Dalam organisasi, leadership dan followership merupakan dua hal yang tidak bisa dipisahkan. Di satu sisi, leadership memerlukan followership. Jika tanpa follower, maka leader, seorang pemimpin, tidak akan punya arti, karena tidak ada yang dipimpin. Leadership tergantung pada followership, begitu pula sebaliknya, saling berkelindan dan saling mendukung.
Beberapa teori menyebut, leader adalah seseorang yang mempunyai kemampuan untuk mempengaruhi orang lain, dan punya kewenangan manajerial. Leadership memiliki peran untuk memimpin sebuah kelompok guna mencapai tujuan tertentu. Faktor yang mempengaruhi perilaku leadership antara lain adalah leader, followership dan situasi.
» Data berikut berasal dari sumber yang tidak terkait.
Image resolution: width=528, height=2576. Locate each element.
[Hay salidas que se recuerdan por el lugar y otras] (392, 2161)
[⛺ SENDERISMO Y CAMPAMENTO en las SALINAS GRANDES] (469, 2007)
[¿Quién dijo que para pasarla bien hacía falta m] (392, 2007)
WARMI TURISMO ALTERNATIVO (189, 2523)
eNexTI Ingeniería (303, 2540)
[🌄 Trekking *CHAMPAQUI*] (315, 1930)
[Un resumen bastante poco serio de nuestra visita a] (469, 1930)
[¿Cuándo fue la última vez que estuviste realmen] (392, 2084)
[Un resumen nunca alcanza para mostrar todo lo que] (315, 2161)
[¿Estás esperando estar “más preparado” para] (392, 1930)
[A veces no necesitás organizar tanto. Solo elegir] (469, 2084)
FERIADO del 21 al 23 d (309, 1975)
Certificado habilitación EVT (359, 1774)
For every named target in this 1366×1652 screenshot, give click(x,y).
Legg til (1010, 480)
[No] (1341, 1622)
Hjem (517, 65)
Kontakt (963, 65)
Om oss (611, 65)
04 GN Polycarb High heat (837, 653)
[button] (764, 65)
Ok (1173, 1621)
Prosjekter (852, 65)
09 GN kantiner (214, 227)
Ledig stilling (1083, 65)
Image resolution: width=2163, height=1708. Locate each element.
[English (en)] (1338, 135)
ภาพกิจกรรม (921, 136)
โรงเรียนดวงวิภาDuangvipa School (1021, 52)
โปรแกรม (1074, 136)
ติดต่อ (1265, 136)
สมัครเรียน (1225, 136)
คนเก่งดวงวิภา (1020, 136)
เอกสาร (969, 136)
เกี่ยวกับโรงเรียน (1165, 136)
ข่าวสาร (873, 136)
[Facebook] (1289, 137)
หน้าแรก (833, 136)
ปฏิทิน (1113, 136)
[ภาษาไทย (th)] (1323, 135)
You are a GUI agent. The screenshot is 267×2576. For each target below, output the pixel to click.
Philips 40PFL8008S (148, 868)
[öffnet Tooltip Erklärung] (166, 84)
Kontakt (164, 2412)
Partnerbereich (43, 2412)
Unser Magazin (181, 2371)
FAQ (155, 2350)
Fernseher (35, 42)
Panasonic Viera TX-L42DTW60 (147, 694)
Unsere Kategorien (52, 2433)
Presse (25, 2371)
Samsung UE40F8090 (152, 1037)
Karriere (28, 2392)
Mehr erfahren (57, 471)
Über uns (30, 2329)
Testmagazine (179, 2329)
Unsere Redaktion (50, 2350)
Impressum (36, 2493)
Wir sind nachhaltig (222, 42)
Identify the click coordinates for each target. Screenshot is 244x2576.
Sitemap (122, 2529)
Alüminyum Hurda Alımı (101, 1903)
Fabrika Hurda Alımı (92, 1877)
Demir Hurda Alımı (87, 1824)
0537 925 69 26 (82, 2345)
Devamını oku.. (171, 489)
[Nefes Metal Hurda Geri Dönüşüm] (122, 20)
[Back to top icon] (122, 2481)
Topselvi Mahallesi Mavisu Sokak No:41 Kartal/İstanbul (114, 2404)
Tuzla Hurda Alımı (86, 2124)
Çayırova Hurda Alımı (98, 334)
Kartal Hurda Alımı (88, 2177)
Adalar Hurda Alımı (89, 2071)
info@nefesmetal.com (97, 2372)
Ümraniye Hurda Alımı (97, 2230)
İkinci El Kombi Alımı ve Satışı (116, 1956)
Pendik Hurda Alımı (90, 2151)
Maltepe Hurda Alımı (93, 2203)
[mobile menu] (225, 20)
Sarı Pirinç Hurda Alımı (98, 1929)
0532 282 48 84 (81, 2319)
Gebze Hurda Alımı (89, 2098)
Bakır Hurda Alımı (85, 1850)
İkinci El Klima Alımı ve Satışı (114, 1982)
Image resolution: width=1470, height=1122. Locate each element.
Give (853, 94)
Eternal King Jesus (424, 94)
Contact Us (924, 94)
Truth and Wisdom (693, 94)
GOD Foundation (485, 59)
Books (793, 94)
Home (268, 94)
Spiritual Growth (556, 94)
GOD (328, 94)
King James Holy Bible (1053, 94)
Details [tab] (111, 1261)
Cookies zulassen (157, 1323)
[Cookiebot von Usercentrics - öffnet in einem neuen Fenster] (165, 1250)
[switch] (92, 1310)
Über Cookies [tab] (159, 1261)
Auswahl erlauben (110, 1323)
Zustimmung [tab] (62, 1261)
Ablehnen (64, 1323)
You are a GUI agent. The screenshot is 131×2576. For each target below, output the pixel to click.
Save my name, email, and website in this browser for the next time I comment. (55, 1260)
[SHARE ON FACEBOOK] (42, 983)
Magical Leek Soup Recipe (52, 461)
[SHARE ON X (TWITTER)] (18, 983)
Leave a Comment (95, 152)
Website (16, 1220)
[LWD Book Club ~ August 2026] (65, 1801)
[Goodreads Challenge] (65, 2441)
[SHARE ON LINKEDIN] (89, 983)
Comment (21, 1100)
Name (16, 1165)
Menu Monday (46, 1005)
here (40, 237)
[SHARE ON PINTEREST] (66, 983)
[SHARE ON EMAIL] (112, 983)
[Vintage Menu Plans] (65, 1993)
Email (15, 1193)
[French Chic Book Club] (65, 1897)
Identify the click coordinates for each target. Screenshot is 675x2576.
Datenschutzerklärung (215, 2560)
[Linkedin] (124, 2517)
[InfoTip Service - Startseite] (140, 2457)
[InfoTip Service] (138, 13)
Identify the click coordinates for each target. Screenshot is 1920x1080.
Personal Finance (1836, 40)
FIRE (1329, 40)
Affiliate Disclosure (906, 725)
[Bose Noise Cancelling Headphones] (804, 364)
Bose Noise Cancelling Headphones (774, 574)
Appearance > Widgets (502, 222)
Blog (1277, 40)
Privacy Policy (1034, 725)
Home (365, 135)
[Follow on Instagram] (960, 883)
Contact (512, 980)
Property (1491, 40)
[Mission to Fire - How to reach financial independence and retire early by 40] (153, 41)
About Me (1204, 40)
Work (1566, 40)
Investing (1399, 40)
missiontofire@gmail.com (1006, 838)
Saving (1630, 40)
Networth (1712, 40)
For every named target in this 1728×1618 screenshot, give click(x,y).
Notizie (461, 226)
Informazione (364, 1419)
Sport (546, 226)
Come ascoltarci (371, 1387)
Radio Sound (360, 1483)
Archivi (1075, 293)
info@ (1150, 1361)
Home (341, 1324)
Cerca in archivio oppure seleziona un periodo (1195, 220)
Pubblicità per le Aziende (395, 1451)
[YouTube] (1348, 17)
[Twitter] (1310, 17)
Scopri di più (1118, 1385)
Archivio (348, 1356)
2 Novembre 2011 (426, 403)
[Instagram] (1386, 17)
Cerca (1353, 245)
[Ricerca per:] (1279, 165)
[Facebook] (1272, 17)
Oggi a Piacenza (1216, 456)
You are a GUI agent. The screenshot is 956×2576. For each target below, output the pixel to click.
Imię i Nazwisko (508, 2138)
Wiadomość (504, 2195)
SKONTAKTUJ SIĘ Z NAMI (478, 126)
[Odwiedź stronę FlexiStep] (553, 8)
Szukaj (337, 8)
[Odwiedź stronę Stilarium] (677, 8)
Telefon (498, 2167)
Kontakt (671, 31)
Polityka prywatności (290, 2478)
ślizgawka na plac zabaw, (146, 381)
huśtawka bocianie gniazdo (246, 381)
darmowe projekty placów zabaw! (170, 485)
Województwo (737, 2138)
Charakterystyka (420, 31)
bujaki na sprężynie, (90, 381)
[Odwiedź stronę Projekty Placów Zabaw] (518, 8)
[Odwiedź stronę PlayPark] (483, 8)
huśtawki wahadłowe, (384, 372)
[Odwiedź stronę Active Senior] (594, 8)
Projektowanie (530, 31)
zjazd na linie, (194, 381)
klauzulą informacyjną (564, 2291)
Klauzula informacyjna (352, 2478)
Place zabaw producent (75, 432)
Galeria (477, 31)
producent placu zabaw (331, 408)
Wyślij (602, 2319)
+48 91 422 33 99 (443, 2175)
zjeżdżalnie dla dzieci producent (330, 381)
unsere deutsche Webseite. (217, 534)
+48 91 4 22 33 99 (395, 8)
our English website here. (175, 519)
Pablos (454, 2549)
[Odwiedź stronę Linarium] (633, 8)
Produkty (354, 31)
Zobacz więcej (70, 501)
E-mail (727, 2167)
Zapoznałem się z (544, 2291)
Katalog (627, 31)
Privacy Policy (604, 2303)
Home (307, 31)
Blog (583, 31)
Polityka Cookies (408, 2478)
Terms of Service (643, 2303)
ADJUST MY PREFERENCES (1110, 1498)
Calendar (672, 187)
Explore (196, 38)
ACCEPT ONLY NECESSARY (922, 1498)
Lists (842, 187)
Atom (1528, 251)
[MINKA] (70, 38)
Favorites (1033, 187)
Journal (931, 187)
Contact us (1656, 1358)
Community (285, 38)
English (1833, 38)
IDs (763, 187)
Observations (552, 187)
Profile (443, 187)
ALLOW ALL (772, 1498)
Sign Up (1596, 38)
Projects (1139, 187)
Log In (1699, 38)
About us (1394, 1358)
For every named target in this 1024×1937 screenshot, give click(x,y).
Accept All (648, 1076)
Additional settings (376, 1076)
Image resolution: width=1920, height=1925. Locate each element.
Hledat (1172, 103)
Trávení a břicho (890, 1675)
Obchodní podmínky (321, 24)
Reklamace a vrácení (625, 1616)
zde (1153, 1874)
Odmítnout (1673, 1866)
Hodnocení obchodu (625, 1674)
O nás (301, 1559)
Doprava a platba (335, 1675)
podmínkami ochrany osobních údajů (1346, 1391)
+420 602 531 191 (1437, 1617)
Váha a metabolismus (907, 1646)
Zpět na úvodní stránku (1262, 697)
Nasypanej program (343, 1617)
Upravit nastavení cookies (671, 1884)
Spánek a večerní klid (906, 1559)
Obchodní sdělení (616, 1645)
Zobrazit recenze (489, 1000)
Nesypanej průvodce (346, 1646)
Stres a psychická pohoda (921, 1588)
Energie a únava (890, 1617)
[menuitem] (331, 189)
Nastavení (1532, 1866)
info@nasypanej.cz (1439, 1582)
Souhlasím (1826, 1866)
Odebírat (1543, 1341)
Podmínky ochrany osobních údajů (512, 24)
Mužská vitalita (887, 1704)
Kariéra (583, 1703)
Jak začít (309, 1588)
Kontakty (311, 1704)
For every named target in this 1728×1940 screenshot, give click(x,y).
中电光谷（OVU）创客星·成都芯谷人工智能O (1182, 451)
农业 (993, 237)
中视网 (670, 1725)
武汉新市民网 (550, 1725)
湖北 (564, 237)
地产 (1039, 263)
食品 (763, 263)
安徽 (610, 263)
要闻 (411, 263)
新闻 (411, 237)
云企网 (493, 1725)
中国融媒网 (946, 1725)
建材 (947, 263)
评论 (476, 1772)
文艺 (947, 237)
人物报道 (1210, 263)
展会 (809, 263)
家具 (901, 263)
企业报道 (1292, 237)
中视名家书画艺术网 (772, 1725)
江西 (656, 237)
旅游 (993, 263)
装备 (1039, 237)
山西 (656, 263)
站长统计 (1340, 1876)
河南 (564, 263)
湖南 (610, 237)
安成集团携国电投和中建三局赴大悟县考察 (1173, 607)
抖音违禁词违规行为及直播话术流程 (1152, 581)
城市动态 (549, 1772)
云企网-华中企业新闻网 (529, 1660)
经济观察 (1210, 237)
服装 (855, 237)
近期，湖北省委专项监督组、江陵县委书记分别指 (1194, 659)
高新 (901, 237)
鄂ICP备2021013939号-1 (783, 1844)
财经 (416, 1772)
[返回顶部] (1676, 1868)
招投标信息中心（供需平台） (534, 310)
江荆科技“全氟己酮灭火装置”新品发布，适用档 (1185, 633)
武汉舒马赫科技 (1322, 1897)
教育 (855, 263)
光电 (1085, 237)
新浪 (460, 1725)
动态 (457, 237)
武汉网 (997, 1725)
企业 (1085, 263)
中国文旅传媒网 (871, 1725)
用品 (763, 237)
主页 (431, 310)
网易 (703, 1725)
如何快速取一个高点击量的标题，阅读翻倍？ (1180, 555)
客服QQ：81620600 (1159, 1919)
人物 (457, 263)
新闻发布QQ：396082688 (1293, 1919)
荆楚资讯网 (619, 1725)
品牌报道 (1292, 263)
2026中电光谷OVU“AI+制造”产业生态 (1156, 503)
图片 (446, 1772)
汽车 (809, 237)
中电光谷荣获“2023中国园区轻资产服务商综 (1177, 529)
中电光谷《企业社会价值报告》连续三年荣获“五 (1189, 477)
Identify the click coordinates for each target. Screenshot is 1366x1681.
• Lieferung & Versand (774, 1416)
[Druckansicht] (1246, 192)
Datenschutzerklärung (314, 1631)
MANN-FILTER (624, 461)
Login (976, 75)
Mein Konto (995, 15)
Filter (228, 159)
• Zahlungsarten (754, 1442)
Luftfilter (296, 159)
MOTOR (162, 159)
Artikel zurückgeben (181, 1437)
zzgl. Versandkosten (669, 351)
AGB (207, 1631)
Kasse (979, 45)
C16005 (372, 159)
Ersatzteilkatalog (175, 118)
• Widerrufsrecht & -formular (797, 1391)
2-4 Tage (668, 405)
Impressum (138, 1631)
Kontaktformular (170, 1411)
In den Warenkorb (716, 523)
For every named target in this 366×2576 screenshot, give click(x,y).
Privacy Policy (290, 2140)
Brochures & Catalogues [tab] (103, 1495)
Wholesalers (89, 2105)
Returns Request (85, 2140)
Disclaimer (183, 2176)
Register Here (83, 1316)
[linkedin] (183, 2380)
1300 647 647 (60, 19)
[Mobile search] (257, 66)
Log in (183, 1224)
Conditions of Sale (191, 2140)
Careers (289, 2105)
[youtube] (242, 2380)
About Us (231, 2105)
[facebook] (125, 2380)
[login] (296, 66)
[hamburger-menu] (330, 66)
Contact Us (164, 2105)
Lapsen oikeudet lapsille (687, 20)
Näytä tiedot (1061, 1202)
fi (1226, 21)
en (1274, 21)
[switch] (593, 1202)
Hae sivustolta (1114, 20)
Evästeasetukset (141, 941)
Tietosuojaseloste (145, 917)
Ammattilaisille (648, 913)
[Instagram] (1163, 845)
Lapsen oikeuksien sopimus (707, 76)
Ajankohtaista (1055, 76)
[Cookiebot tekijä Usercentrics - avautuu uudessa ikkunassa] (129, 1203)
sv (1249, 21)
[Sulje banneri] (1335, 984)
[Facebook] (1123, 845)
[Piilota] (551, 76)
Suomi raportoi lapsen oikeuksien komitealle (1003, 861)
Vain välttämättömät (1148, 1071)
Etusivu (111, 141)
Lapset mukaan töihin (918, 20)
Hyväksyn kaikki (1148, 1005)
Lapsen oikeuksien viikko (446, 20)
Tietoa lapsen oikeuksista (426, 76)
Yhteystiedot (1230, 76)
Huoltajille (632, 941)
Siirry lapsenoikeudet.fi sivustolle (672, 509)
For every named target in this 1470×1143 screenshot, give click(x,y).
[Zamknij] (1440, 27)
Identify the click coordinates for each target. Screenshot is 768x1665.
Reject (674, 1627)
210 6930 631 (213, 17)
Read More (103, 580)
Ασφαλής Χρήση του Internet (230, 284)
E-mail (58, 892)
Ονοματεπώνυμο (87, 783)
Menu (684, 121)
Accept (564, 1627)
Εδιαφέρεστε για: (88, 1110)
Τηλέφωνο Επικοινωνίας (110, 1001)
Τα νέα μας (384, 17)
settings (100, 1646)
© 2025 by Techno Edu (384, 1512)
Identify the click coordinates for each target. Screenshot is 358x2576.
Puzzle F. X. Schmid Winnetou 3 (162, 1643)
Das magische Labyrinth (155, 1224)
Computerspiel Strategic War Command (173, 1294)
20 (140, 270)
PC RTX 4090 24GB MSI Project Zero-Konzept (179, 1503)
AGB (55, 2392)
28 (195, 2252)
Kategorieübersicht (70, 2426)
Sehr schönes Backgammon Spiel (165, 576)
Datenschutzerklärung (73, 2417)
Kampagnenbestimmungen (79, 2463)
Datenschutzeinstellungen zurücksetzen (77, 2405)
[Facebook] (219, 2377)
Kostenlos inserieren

Leader, menurut stephen P Robbins dan Mary Coulter (2013) didefinisikan sebagai seseorang yang mempunyai kemampuan mempengaruhi orang lain dan mempunyai kewenangan menejerial. Leadership adalah apa yang dilakukan oleh pemimpin/proses memimpin sebuah kelompok untuk mencapai tujuan. Stoner mendefinisikan leadership ebagai suatu proses pengarahan dan pemberian pengaruh pada kegiatan-kegiatan dari sekelompok anggota yang saling berhubungan.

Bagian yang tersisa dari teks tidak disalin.